## TRY IT
Among the records below, one line contains "Click the plus icon to add a Cell"; copy that line and all that follow it, exactly as written.

## AVAILABLE DATA
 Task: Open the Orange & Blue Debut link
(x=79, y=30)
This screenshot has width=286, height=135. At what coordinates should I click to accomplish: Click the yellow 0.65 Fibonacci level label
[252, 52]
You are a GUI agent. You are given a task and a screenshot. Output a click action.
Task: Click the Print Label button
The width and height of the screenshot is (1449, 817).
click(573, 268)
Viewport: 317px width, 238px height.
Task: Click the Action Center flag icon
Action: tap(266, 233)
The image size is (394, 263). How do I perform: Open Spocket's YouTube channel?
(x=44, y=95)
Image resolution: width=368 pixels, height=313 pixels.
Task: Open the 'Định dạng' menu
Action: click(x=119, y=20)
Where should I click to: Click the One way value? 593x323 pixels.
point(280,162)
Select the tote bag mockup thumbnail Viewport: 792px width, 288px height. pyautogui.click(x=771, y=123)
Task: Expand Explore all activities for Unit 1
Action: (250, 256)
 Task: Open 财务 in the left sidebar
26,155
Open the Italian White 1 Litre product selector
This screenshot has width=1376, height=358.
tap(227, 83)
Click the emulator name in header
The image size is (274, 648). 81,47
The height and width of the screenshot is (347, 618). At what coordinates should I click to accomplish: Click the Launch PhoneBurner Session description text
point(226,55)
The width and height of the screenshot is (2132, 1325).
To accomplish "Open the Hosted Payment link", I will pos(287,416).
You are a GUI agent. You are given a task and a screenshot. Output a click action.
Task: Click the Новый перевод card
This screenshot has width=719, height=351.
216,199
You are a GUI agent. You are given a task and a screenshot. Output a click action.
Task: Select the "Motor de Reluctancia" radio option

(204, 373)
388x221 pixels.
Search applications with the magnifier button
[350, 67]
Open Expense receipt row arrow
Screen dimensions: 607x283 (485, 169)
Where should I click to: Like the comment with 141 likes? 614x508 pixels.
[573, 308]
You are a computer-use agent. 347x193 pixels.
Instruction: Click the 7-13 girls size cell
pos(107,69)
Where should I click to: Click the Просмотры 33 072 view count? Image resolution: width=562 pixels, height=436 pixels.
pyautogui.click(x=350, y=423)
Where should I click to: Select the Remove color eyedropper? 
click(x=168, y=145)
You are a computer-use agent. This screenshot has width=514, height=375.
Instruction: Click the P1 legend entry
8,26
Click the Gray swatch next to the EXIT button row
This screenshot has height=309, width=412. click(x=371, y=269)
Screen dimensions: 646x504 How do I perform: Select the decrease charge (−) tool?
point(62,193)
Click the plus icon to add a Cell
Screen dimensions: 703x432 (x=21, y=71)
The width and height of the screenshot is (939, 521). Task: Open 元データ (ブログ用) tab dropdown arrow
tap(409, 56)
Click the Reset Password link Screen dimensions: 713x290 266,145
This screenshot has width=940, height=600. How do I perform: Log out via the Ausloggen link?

## ANSWER SPACE
Click the plus icon to add a Cell
Screen dimensions: 703x432 (x=21, y=71)
The width and height of the screenshot is (939, 521). Task: Open 元データ (ブログ用) tab dropdown arrow
tap(409, 56)
Click the Reset Password link Screen dimensions: 713x290 266,145
This screenshot has width=940, height=600. How do I perform: Log out via the Ausloggen link?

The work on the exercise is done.